Approche probabiliste en FGNC: rôle des hétérogénéités microstructurales
Afin de modéliser l’effet de la nature très hétérogène du dommage, le premier volet de l’étude développe une approche probabiliste basée sur la théorie du maillon le plus faible et le concept d’adaptation élastique, associé au seuil d’amorçage des microfissures. Le calcul de la probabilité d’amorçage est mis en place en introduisant un facteur d’hétérogénéité spatial et un facteur d’hétérogénéité directionnel. Cette approche permet en particulier de prendre en compte les effets du mode de chargement, du trajet de chargement et de la dispersion des données en fatigue multiaxiale. A partir de cette approche probabiliste, un nouveau critère d’endurance multiaxial reflétant le rôle des hétérogénéités microstructurales est proposé [Huyen et Morel 2007b; Morel et Huyen 2008]. Afin de valider cette approche probabiliste, une base de données issue de la littérature est utilisée. L’application de l’approche probabiliste dans le cas de chargements multiaxiaux permet en particulier de refléter fidèlement certains effets relatifs au trajet de chargement, notamment dans les cas de sollicitations de traction-torsion ainsi que de traction biaxiale déphasées, à différentes fréquences et pour différentes contraintes moyennes [Huyen et Morel 2007c]. Au cours de cette étude, le passage de l’endurance illimitée à l’endurance limitée est considéré. L’approche proposée ici tend à prouver que le concept de maillon le plus faible peut être appliqué à la fois dans les régimes infinis et finis de la FGNC. Les prévisions du modèle sont comparées à des résultats expérimentaux conduits pour différentes sollicitations et pour différents matériaux.
Prise en compte de la mésoplasticité
Généralement, les critères développés en déformation (et parfois en énergie) sont adaptés à la fatigue oligocyclique où les essais sont réalisés à déformations imposées. La courbe de référence ε-N de MansonCoffin-Basquin y est utilisée. Les approches en contrainte (et parfois en énergie) sont appliquées la plupart du temps dans le domaine de l’endurance où les essais sont très souvent conduits à efforts imposés. Les comportements cycliques (durcissement, adoucissement, effet de rochet,…) mis en jeu et les constatations expérimentales (influence du déphasage entre les contraintes normale et de cisaillement ou influence d’un chargement moyen) sont différents dans les deux cas. Pour le dimensionnement des structures complexes en présence de chargements multiaxiaux, il existe de nombreux critères à caractère phénoménologique [Crossland 1956; Sines 1959]…. Il est bien connu que ces approches purement macroscopiques ne sont pas suffisantes pour décrire correctement les phénomènes en jeu en FGNC. Suite à ce premier type de critère, l’approche de type plan critique s’est développée en recherchant le plan qui rend maximal la combinaison linéaire du cisaillement et de la contrainte normale au plan considéré [Findley 1959], ou en recherchant le plan qui rend maximal l’amplitude de cisaillement et associe à cette grandeur la contrainte normale à ce plan [McDiarmid 1991]. Une synthèse de ces critères peut être trouvée dans la littérature [Papadopoulos, Davoli et al.1997]. Nous ne détaillons ici que l’approche mésoscopique de type plan critique basée sur les travaux de [Dang Van 1973] qui sera utilisée dans la suite de ce travail.

*Données disponibles*

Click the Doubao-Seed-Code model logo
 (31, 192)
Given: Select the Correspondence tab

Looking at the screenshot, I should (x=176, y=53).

*Consignes*
**A.** Reprenez sous forme de liste le paragraphe de l'extrait sur la fatigue qui commence par « Afin de modéliser », en gardant ses faits principaux.
**B.** Poursuivez l'extrait sur la fatigue à partir de sa dernière phrase.

*Réponses*
**A.**
- Une approche probabiliste modélise la nature très hétérogène du dommage. Elle repose sur la théorie du maillon le plus faible et sur le concept d'adaptation élastique, associé au seuil d'amorçage des microfissures.
- La probabilité d'amorçage se calcule avec un facteur d'hétérogénéité spatial et un facteur d'hétérogénéité directionnel.
- L'approche tient compte du mode de chargement, du trajet de chargement et de la dispersion des données en fatigue multiaxiale.
- Elle aboutit à un nouveau critère d'endurance multiaxial qui reflète le rôle des hétérogénéités microstructurales.
- Elle est validée à l'aide d'une base de données issue de la littérature.
- Elle reproduit fidèlement des effets de trajet de chargement en traction-torsion et en traction biaxiale déphasées, à différentes fréquences et pour différentes contraintes moyennes.
- Le passage de l'endurance illimitée à l'endurance limitée est étudié. D'après l'approche, le concept de maillon le plus faible s'appliquerait aux régimes infinis comme aux régimes finis de la FGNC.
- Les prévisions du modèle sont comparées à des résultats expérimentaux obtenus pour différentes sollicitations et différents matériaux.

**B.**
Approche de Papadopoulos
En reprenant les mêmes hypothèses que Dang Van, [Papadopoulos 1993a; b; 2001] suppose que le matériau est constitué de cristaux parfaits (pas d’hétérogénéité entre les grains) et qu’un seul système de glissement est actif par grains. Il s’agit de décrire les mécanismes de plasticité à l’échelle locale à l’aide d’un critère de type Schmid. A partir d’un comportement à l’écrouissage du cristal approché à l’aide d’une loi combinée isotrope et cinématique, il est possible de construire un graphe avec en ordonnée la déformation plastique accumulée et en abscisse le nombre de cycles appliqués (Fig. 3). Ce graphe permet d’illustrer le comportement des monocristaux sous chargement cyclique à déformation imposée et on distingue :
• La courbe A qui correspond aux plus fortes valeurs de déformation. Le cristal ne pouvant supporter l’accumulation indéfinie de déformation plastique, la largeur des boucles d’hystérésis diminue (écrouissage combiné isotrope et cinématique) suivi par un deuxième stade où la largeur reste constante (écrouissage cinématique seule). Dans ce cas, la rupture est atteinte.
• La courbe B qui représente la relation pour de plus faibles amplitudes. Le cristal tend à retrouver une réponse purement élastique. La largeur des boucles d’hystérésis décroît continûment jusqu’à devenir nulle, on dit alors qu’elle tend vers un état élastique adapté. La rupture est donc exclue. En fait, ce comportement relevant exclusivement du premier stade apparaît car la déformation plastique accumulée dans le cristal ne dépasse jamais une valeur critique ΓC qui représente la transition entre un comportement combiné et un comportement avec écrouissage cinématique seul.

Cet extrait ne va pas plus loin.